Photostable Wide Bandgap Metal Halide Perovskites

Bandgap tuning is a crucial characteristic of metal-halide perovskite, with benchmark lead-iodide compounds having a bandgap of 1.6 eV. To increase the bandgap up to 2.0 eV a straightforward strategy is to partially substitute iodine with bromine in so-called mixed-halide lead perovskites. Such compounds are prone, however, to defect-induced halide segregation resulting in bandgap instabilities, which limits their application in tandem solar cells and a variety of optoelectronic devices. The optimization of the perovskite composition and surface passivating agents can effectively slow down, but not completely stop, such light-induced instabilities. Here we identify the defect and the intra-gap electronic state that triggers the material transformation and bandgap shift. It allows us to engineer the perovskite band edge energetics to radically deactivate the photo-activity of such defects and stabilize the perovskite bandgap over the entire spectral range above 1.6 eV. Then, I will discuss how the generation of I2 in mixed-halide perovskites under illumination has a crucial role in halide segregation. In fact, I2 reacts with bromide (Br−) in the lattice to form a trihalide ion I2Br-, which mediates a Br−/I− ion exchange reaction and the formation of an I-rich phase. Importantly, we observe that the efficiency of the process is highly dependent on the binding strength of the bromide within the crystalline structure. Based on this, we propose a general paradigm where an iodine redox based model rationalizes the initiation and growth of halide photo-segregation.

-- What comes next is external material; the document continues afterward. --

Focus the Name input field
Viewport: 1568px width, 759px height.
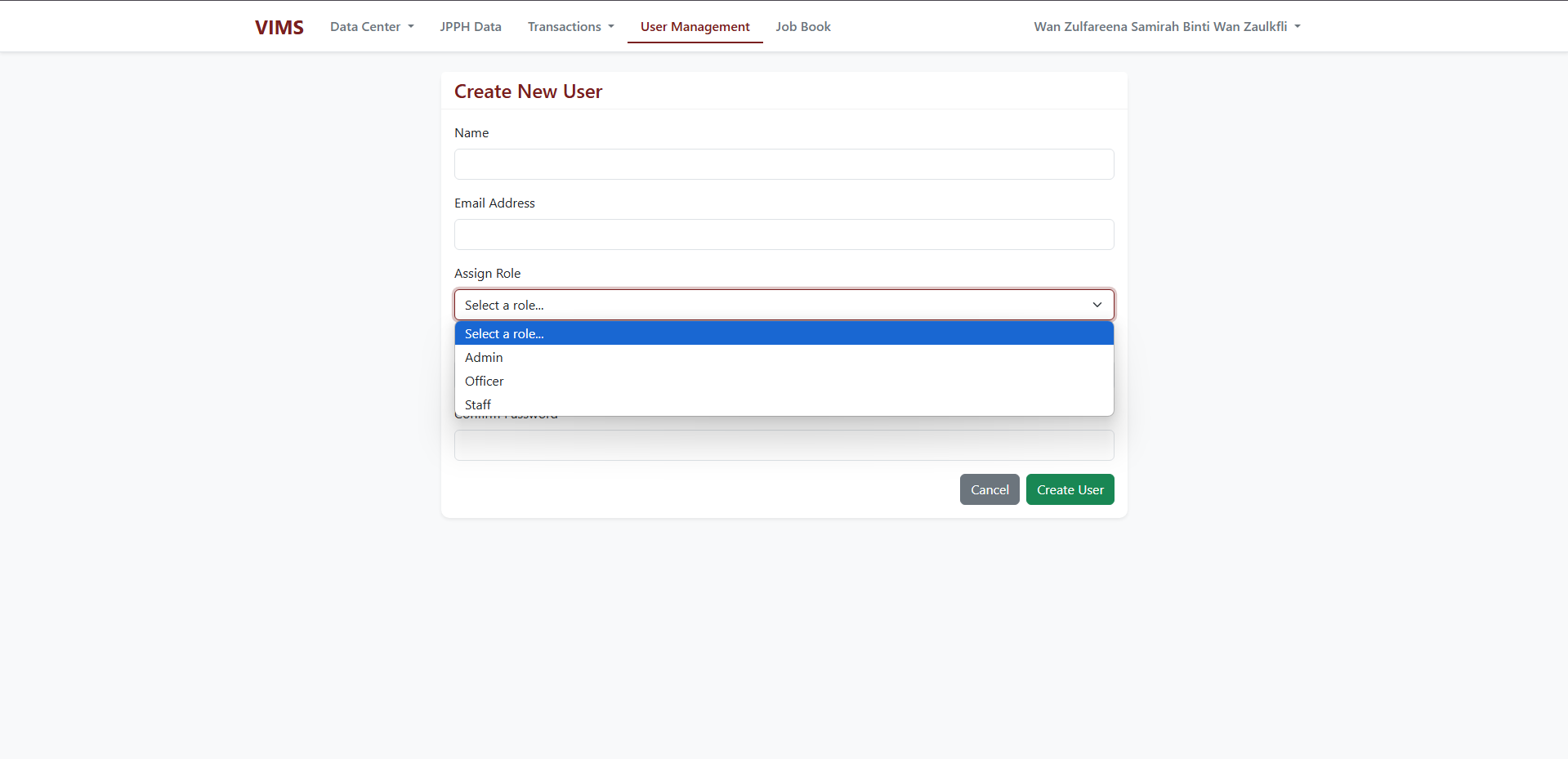coord(784,164)
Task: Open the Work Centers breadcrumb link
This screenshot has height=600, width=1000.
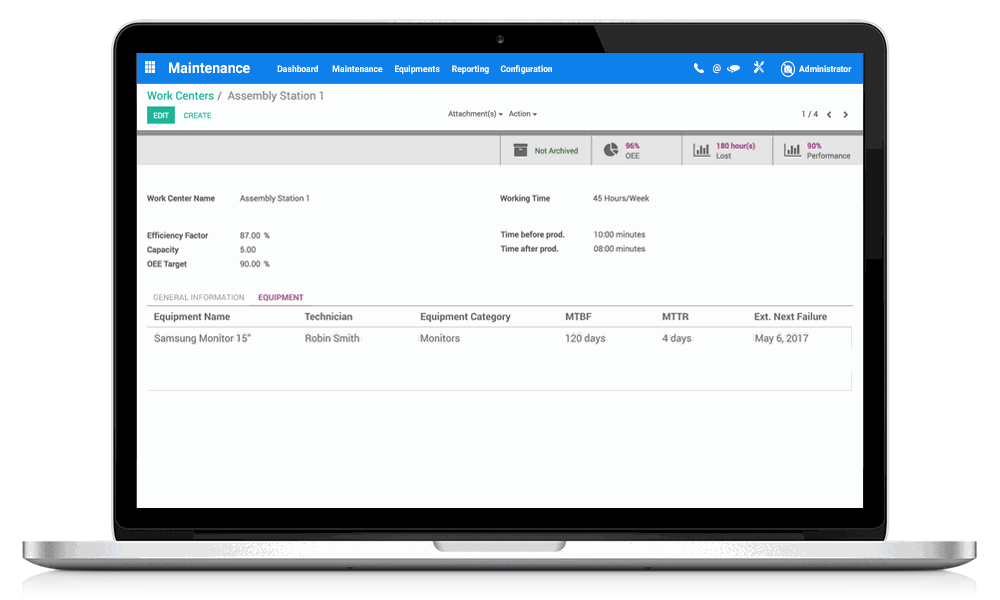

Thus, we show how the design of the chemical composition of the metal-halide perovskite crystalline unit can stabilize the semiconductor bandgap, and eventually the performance of related solar cells, not only acting on the reduction of the density of native defects, but stabilizing the elemental composition of the perovskite crystalline unit. This is demonstrated by the fabrication of photo-stable purely inorganic CsPbI1.5Br1.5 solar cells.